A new species of early humans was discovered during an excavation at the Nesher Ramla archaeological site in Israel. Researchers at Tel Aviv University and the Hebrew University of Jerusalem have found a fossil dated between 120,000 and 140,000 years old, composed mostly of skull and jaw fragments.
“[A descoberta de um novo tipo de Homo] it is of great scientific importance. It allows us to give new meaning to previously found human fossils, add another piece to the puzzle of human evolution, and understand migrations in the old world,” wrote Israel Hershkovitz, lead of the work.

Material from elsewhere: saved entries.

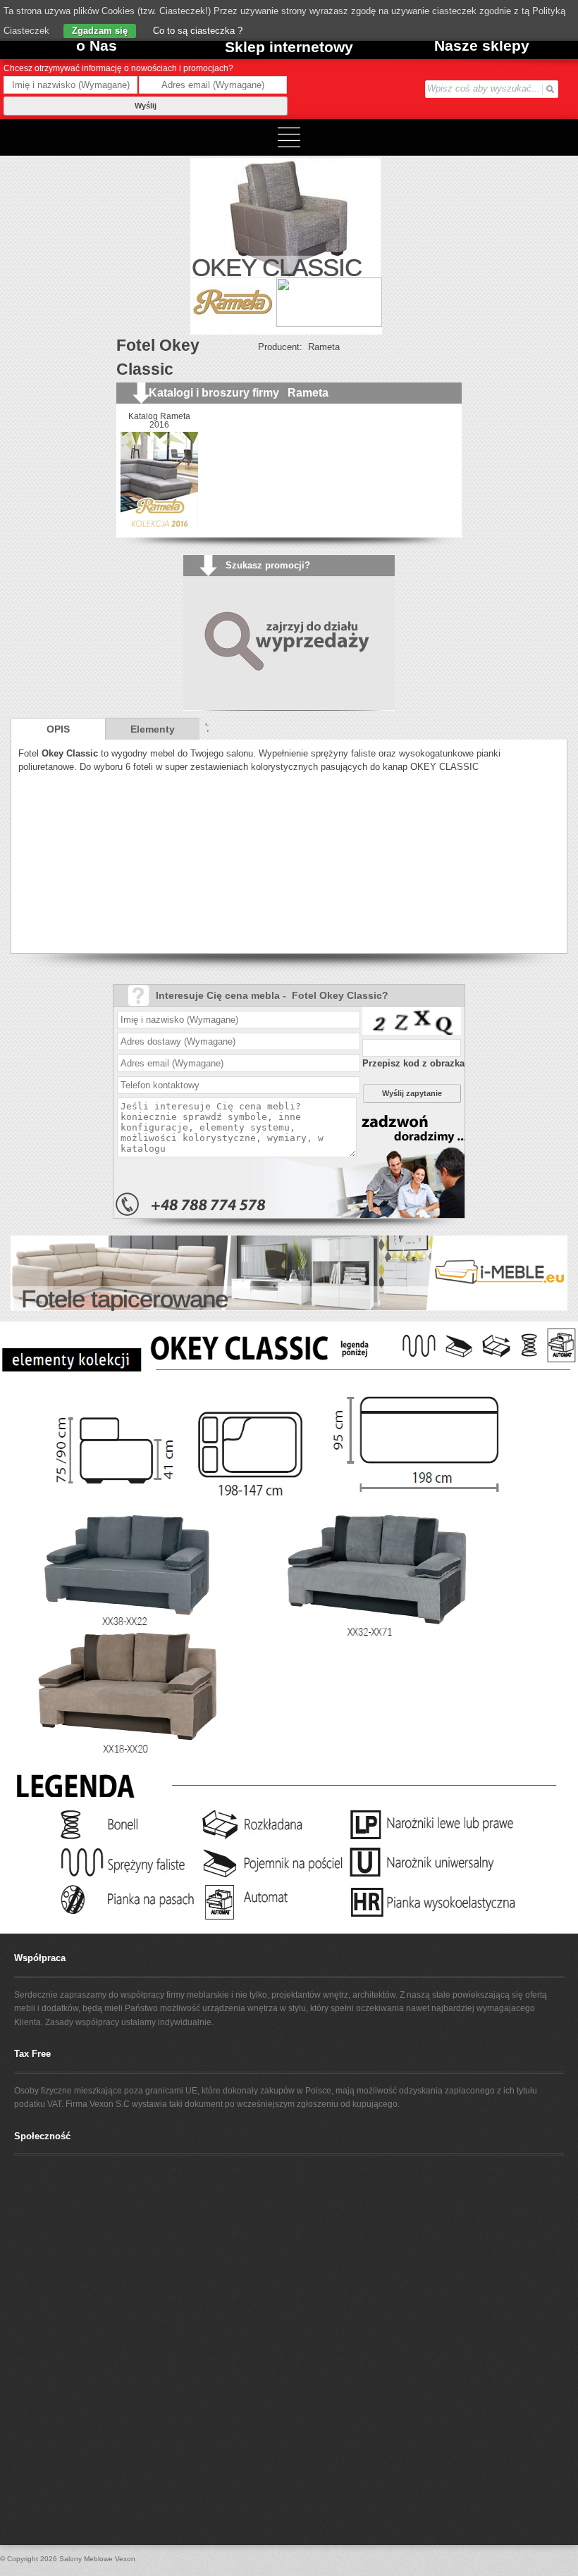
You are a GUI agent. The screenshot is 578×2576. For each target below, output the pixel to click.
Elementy (152, 729)
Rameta (324, 347)
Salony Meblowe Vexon (97, 2559)
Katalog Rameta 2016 (159, 420)
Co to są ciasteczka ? (196, 30)
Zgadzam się (100, 30)
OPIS (58, 729)
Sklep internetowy (289, 47)
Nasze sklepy (481, 45)
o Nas (96, 45)
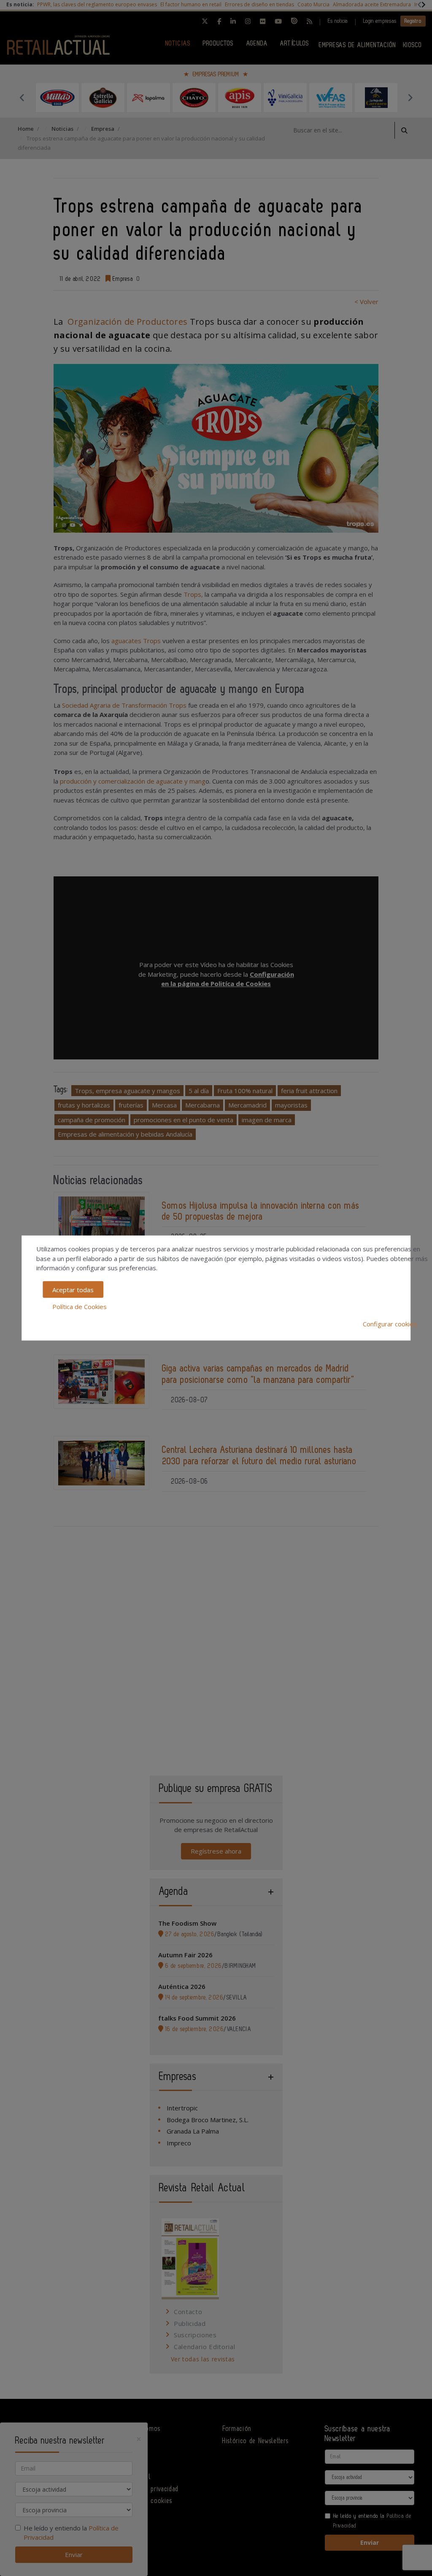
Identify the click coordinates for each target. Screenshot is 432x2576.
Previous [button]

Fossil of a new type of primitive human found in excavations in IsraelSource: BBC News/Reproduction
The specimen has not yet gained an exact classification by scientists, but it is believed to belong to an ancestral hominid from Neanderthals in Europe and archaic populations in East Asia. The group suggested that the individual would be present in the evolution of most modern humans during the Middle Pleistocene (1 million to 120,000 years ago), with cultural interactions between different lineages during the period.
“It all started in Israel. We suggest that a local group was the population of origin. During the interglacial periods, waves of the Nesher Ramla people migrated from the Middle East to Europe,” he told BBC News Dr. Hila May, study participant. “Nesher Ramla is important to confirm that different species coexisted side by side in the region at that time,” added Chris Stringer, professor at the Natural History Museum in London but not involved in the work.
The sample identified in the city showed similar characteristics to the other species, while also revealed a completely different cranial structure – such as the absence of a chin and larger teeth. Thus, scientists suspect that the creature’s type may represent a “missing link” of the ancient population that mated with Homo sapiens, a group that would have arrived in the region about 200,000 years ago — according to records in Misliya cave.
Jaw and skull fragments of the new speciesSource: BBC News/Reproduction
“It’s the first time we’ve been able to connect the different specimens. There are several human fossils from the caves of Qesem, Zuttiyeh, and Tabun that date from this time that we could not attribute to any specific group of humans. But, comparing its forms with those of the newly discovered Nesher Ramla, we justify its inclusion within the group [novo tipo de humano],” said Dr. Rachel Sarig.
This finding gains even more strength due to the identification of tools in place with other behavioral and environmental data associated with the fossil. In a deeper excavation, about 8 meters below the surface, large amounts of animal and human bones were also found, as well as tools made from stones.
One of the stone tools used by Homo de Nesher RamlaSource: BBC News/Reproduction
In this case, the archaeological support pointed out that Nesher Ramla’s Homo dominated technologies until then attributed only to Homo sapiens or Neanderthals. This determined that the new type of individual discovered was an efficient hunter and used firewood as fuel to cook meat and maintain fires.
“It was a surprise that archaic humans were using tools normally associated with Homo sapiens, which suggests interactions between the two groups. We think it is only possible to learn to make the tools through visual or oral learning. Our findings suggest that human evolution is far from simple and involved many movements, contacts and interactions between different species of humans,” explained Dr. Yossi Zaidner of the Hebrew University of Jerusalem.